__Goal of the exercise__: Copy each line from the data that has the word "user" in it.

__Supplied material__:
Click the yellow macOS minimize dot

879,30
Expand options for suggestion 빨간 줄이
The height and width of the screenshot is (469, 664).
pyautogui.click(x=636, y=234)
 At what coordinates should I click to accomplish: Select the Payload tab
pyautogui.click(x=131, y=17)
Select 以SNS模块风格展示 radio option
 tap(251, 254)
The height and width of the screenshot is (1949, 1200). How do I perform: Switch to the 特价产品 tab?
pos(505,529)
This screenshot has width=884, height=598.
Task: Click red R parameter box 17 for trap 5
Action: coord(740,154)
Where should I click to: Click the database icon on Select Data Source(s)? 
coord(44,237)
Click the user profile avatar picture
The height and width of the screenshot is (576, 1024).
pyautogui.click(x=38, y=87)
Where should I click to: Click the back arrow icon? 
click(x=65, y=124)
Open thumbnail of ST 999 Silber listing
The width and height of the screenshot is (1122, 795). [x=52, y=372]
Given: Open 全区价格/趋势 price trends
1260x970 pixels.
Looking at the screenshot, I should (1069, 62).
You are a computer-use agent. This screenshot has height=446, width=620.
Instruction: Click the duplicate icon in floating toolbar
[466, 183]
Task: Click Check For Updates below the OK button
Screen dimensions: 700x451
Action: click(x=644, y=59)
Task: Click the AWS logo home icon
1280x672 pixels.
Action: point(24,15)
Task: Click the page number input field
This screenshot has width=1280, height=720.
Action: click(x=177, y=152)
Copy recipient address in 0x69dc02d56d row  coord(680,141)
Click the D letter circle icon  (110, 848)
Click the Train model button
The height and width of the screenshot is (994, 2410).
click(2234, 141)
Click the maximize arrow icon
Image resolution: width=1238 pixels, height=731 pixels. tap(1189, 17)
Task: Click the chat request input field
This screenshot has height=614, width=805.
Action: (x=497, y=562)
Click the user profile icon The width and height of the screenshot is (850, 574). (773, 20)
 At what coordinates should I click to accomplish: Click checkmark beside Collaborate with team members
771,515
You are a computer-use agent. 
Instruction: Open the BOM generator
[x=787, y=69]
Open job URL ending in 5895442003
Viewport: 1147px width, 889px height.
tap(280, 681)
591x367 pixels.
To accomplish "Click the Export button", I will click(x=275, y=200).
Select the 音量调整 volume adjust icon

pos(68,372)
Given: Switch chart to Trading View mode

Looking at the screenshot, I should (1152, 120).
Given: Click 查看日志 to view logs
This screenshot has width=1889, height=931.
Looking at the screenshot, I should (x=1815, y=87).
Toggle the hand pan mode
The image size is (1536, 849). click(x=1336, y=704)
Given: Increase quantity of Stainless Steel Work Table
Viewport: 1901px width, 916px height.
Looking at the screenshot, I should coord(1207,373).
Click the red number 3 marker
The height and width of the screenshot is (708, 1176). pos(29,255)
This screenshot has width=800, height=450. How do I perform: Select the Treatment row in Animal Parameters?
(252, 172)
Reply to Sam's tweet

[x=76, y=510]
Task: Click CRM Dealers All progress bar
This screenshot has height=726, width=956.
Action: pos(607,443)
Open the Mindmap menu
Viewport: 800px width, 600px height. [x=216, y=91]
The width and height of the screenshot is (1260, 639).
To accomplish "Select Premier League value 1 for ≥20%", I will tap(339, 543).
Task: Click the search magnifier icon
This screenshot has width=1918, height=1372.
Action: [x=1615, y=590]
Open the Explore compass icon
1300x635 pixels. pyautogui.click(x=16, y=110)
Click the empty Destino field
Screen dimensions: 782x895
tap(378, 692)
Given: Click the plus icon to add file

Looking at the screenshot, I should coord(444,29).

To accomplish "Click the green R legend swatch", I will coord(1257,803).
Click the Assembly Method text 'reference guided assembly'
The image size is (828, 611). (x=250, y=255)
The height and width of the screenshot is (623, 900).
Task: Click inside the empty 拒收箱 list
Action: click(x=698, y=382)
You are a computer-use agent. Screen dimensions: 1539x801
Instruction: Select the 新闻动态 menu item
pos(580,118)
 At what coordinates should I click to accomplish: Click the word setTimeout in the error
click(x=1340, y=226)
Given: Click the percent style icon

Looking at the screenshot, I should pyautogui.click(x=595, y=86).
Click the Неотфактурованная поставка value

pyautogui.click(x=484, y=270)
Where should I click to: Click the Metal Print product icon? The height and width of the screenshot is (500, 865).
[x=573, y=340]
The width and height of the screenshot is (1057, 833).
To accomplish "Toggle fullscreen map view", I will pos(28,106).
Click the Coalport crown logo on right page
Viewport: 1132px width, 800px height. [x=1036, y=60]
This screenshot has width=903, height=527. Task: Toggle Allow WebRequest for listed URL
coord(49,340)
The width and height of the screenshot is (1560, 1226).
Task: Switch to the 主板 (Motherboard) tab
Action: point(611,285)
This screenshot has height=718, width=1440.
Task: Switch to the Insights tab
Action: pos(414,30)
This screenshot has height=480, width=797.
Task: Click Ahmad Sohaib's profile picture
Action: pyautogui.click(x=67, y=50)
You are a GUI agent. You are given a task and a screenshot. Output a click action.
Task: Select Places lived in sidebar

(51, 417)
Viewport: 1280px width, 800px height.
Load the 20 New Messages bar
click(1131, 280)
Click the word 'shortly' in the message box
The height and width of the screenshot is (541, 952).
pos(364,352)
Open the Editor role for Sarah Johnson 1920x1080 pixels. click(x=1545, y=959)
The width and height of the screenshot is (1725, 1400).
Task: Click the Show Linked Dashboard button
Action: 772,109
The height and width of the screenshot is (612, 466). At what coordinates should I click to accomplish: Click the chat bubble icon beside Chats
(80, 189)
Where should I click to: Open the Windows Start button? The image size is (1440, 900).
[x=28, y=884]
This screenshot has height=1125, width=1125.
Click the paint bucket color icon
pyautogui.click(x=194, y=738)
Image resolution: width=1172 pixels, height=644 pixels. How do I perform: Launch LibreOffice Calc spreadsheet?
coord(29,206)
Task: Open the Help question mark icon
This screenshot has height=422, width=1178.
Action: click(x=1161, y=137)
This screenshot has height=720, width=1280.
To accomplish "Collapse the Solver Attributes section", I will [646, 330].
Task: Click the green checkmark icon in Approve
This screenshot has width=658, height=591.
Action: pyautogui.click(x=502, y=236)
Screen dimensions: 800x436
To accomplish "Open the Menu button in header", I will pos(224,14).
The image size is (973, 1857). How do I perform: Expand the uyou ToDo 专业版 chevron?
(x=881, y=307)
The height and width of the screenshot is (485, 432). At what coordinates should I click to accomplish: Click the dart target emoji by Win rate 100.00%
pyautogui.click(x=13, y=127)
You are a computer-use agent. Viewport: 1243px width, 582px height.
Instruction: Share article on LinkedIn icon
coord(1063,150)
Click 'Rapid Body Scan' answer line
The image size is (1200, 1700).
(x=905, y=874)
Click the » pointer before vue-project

__Reply__:
Click the user profile avatar picture
Click the user profile icon The width and height of the screenshot is (850, 574). (773, 20)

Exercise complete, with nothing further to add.